168 A.D.2d 879, 564 N.Y.S.2d 554, 1990 N.Y. App. Div. LEXIS 15787
CourtAppellate Division of the Supreme Court of the State of New York
DecidedDecember 27, 1990
StatusPublished
Cited by1 cases

This text of 168 A.D.2d 879 (Whitaker v. McGee) is published on Counsel Stack Legal Research, covering Appellate Division of the Supreme Court of the State of New York primary law. Counsel Stack provides free access to over 12 million legal documents including statutes, case law, regulations, and constitutions.

Bluebook
Whitaker v. McGee, 168 A.D.2d 879, 564 N.Y.S.2d 554, 1990 N.Y. App. Div. LEXIS 15787 (N.Y. Ct. App. 1990).

Opinions

Weiss, J.

Appeal from a judgment of the Supreme Court (Ryan, Jr., J.), entered February 20, 1990 in Clinton County, upon a decision of the court in favor of plaintiffs.
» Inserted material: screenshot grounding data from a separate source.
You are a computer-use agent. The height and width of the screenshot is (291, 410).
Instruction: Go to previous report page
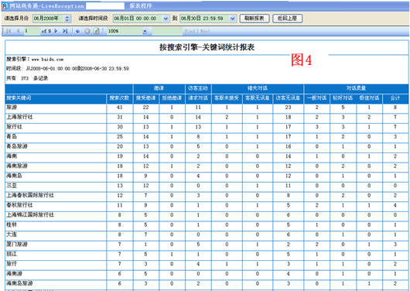18,31
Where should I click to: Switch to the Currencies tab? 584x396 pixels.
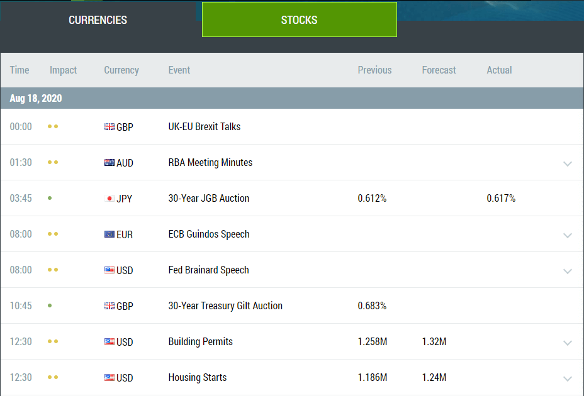tap(98, 20)
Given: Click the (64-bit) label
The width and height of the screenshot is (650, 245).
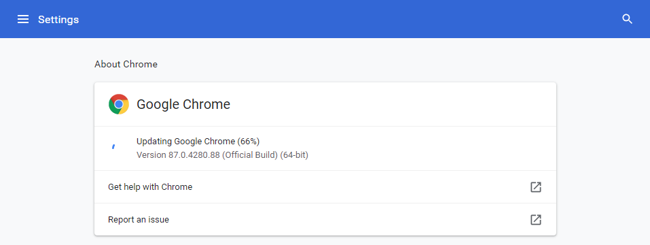Looking at the screenshot, I should 294,155.
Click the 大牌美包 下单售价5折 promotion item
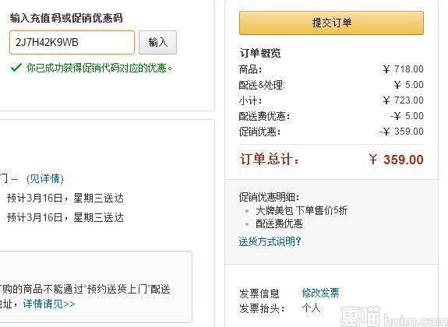Screen dimensions: 448x327 (x=302, y=210)
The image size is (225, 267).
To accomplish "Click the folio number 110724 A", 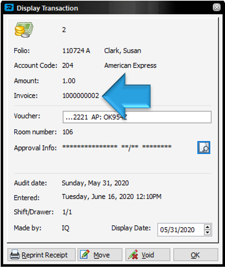I will pos(76,51).
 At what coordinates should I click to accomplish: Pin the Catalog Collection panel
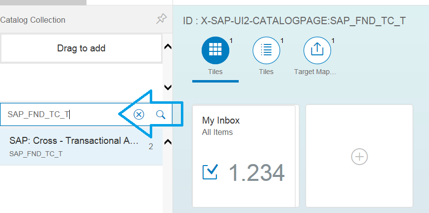point(162,19)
The facts may be found in our previous decision when this case was before us (111 AD2d 459). There, we decided that the harvest of standing trees on plaintiffs’ property by defendants was, in the absence of proof, neither "casual nor involuntary” within the meaning of RPAPL 861, and awarded plaintiffs partial summary judgment on the issue of liability and remitted the case for a trial to determine the market value of the [880]*880trees cut and award judgment for damages.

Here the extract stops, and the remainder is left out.